Workbench User Guide
Vertex AI Workbenches give the user a dedicated interactive environment to perform pre- or post- processing of data from the cluster. Using the FrontEnd one can create Vertex AI workbenches dedicated to the selected user. Filestore filesystems and storage from the cluster headnode can be mounted within the Workbench and accessed as the selected user.
Create a Workbench
From the workbench menu select the option Add workbench
. You will then be
asked to select the appropriate cloud credential. Normal users and admin users
are able to create workbenches however viewer users will need to request a
workbench is created by their administrator.
On the above page you will be asked to select name, subnet, cloud zone, Trusted User, Machine Type, Boot disk type, Boot Disk Capacity and image family.

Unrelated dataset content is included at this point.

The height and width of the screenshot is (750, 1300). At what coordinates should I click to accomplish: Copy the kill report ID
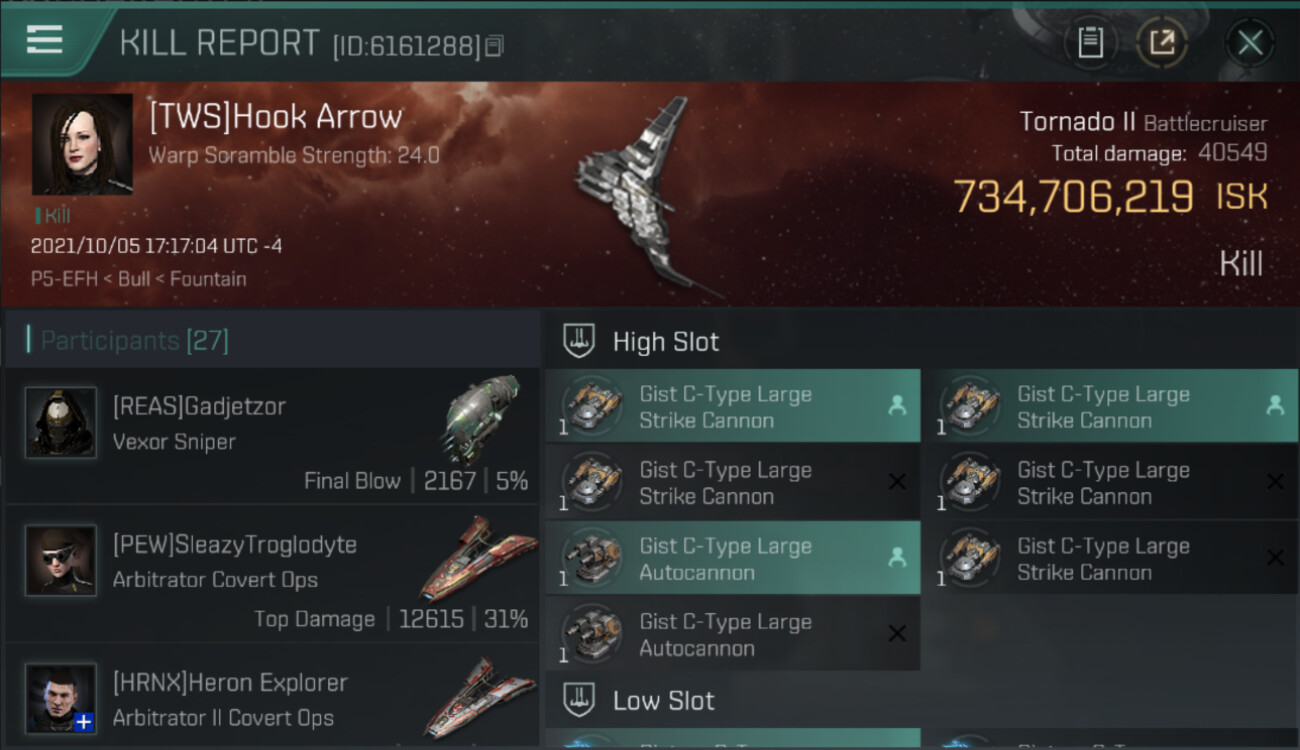pyautogui.click(x=494, y=46)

- Name: The given name acts as a human readable id on the Front End.
- Subnet: The Subnet field determines which network the Workbench will be located in, the available subnets will be populated by the networks added to the Front End under the networks menu.
- Cloud zone: The cloud zone field will be populated once the subnet is selected and will govern which zone within the region the workbench will located in.

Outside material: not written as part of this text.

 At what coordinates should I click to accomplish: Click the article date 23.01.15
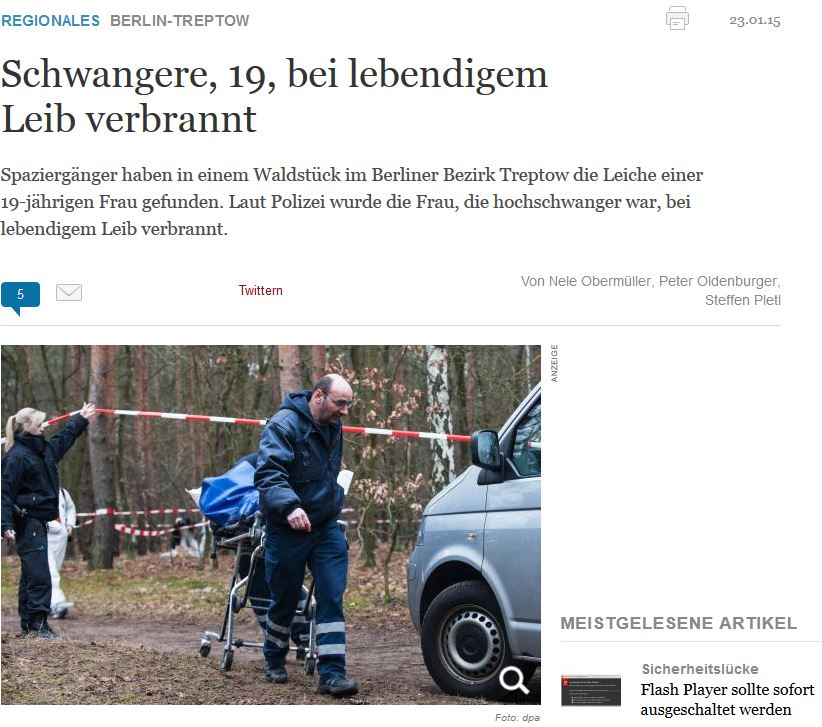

- Trusted User: The trusted user field sets which user owns and has access to the workbench. This is the user that will be used within the workbench to access any mounted shared file storage.
- Machine Type: As a normal user you will be presented with a selection of pre-approved machine types. If you require a machine type not on this list you will need to request an administrator adds this machine type to the presets or the admin user will have access to create workbenches outside of these pre-approved machine types.
- Boot disk type: The type of disk storage used for the workbench boot disk.
- Boot disk capacity: The amount of disk storage used for the workbench boot disk.
- Image family: Currently the Open Front End supports Python3, Tensorflow, PyTorch and R base images.
Add Storage
The second part of the configuration is to add any desired shared file storage. Once the initial configuration is saved an additional configuration section will be displayed showing the options to mount any shared file storage known about by the Open Front End.
From this menu you will select the file storage you wish to mount, the order in which to mount and the mount point within the filesystem. It is important to remember that these filesystems can only be mounted if they are operational at the time the workbench is started.
Within the workbench there are methods for accessing GCP cloud storage (via the
gsutil
command) and git
.
Access Workbench
Once the workbench is is configured you will be presented with the details page, which will contain a create link to start the workbench.
Once the create button is pressed the Front End will initiate the creation of the new workbench. It will take a few minutes for the workbench to be available, during which time the status will show Workbench is being created:
Once ready an Open JupyterLab
link will be displayed.
Click the Open JupyterLab
button, the notebook will be shown in a separate
page. This is exactly the same view as notebooks opened from GCP console.
Destroy Workbench
If the workbench is no longer required it can be deleted via the destroy link on the workbench page.
It is important to remember that all data stored on the workbench instance will be deleted unless it has been saved in another place such as a shared filesystem or transferred elsewhere in another way. Once the destory button is clicked a confirmation page will be displayed.
You will then be returned to the workbench detail page with the status updated to "terminating".
Once the workbench is destroyed the workbench can either be deleted permanently or recreated if it is required again.